Translation by Iran Press Watch
HRANA News Agency – Sepehr Shahidi Ghamsari, a Junior Civil Engineering student at Sina Higher Education Institute in Kashan, has been expelled from university and prevented from continuing his education because he is a Baha’i. Even though Baha’i citizens are deprived of university education, some of these citizens may be admitted to universities, but after a while they are prevented from continuing their education under various pretexts. HRANA has previously reported on the expulsion of Baha’i students in different cities in Iran.
A source close to the family of this Baha’i citizen told the HRANA reporter: “Sepehr Shahidi Ghamsari was among the few Baha’is who was admitted to university in 2016. After he had completed five semesters as a civil engineering student, the portals to the university website were closed to him just before the end of the semester. After extensive follow up, university officials told him that he had been expelled because he was a Baha’i.”
This source added: “This Baha’i student realized his portal to the website had been closed when he visited the website on 18 December 2018 to register for university meal orders. After follow-up, it became clear that two weeks earlier inspectors at Esfahan and Kashan Universities had come to this university and had demanded that the issue of religion in his file be clarified. Ultimately, owing to his belief in the Baha’i Faith, in addition to being expelled from the university, his Associate Diploma and the record of his official grades were not handed to him either.”
A new wave of expulsions of Baha’i students from universities has started in recent months, coinciding with the start of final examinations.
Shayan Manavi, a Civil Engineering sophomore at Islamic Azad University, Shahr-e-Qods Branch, was also expelled and deprived of continuing his education because of being a Baha’i. He realized his portal to the university website had been closed on 19 December 2018.
On 9 January 2019, Badi Safajou, a junior chemical engineering student, was expelled from the science and research department of the Islamic Azad University and was prevented from continuing his education because he is a Baha’i. In addition, another Baha’i student, Sama Nazifi, was expelled from Islamic Azad University, Shahriar Branch while he was taking an examination.

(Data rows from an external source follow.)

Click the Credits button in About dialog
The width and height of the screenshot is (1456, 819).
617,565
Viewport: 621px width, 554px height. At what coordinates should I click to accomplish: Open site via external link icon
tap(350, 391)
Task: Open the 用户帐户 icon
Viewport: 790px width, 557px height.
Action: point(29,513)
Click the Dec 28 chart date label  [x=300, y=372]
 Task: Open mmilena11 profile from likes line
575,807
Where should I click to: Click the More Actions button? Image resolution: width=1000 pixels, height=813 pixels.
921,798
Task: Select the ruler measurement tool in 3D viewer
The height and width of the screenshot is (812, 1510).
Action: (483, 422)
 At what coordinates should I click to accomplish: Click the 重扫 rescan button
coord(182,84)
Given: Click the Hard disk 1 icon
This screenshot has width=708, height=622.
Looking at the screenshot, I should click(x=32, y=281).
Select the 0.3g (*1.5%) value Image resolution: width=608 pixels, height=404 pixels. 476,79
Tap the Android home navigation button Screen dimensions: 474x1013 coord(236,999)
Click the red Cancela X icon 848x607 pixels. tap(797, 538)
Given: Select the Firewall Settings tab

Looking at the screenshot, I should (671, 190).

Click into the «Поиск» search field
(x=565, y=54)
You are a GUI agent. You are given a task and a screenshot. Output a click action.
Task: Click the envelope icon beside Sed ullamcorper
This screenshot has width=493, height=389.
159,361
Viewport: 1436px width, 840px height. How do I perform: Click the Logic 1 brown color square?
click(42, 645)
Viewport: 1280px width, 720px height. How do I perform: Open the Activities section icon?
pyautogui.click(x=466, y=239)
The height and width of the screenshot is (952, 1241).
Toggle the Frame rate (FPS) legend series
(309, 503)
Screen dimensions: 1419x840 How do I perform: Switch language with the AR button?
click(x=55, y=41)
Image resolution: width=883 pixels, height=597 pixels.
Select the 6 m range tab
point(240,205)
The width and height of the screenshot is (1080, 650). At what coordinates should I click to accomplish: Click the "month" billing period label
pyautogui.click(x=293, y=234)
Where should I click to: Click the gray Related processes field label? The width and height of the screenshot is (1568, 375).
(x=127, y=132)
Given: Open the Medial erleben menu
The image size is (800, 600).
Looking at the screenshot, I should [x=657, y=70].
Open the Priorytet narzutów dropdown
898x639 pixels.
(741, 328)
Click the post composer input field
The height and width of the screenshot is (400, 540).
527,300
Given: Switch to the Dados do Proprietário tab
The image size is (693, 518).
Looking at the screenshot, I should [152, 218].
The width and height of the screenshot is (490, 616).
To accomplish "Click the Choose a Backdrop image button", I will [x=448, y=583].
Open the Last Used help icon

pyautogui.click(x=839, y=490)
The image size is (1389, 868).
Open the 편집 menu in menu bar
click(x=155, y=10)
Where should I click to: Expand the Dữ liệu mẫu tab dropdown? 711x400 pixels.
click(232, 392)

Despite the explicit law protecting the rights of minority religions, nevertheless, based on a letter from the Supreme Council of Cultural Revolution, Baha’is have been deprived of university education in addition to being banned from having government jobs.
Each year, multiple reports are published in relation to the deprivation of Baha’is of higher education at Iran’s universities. This includes even people who are on the verge of graduating.
Baha’i citizens in Iran are deprived of freedoms related to their religious beliefs. This systematic deprivation continues even though according to Article 18 of the Universal Declaration of Human Rights and Article 18 of the International Covenant on Civil and Political Rights, everyone has the right to freedom of thought, conscience and religion; this right includes freedom to change their religion or belief, and freedom, either alone or in community with others and in public or private, to manifest their religion or belief in teaching, practice, worship and observance.
According to unofficial sources, there are more than three hundred-thousand Baha’is in Iran. However, the Iranian Constitution only recognizes Islam, Christianity, Judaism and Zoroastrianism, and does not recognize the religion of Baha’is. For this reason, the rights of Baha’is have been systematically and continuously violated in Iran over the past several years.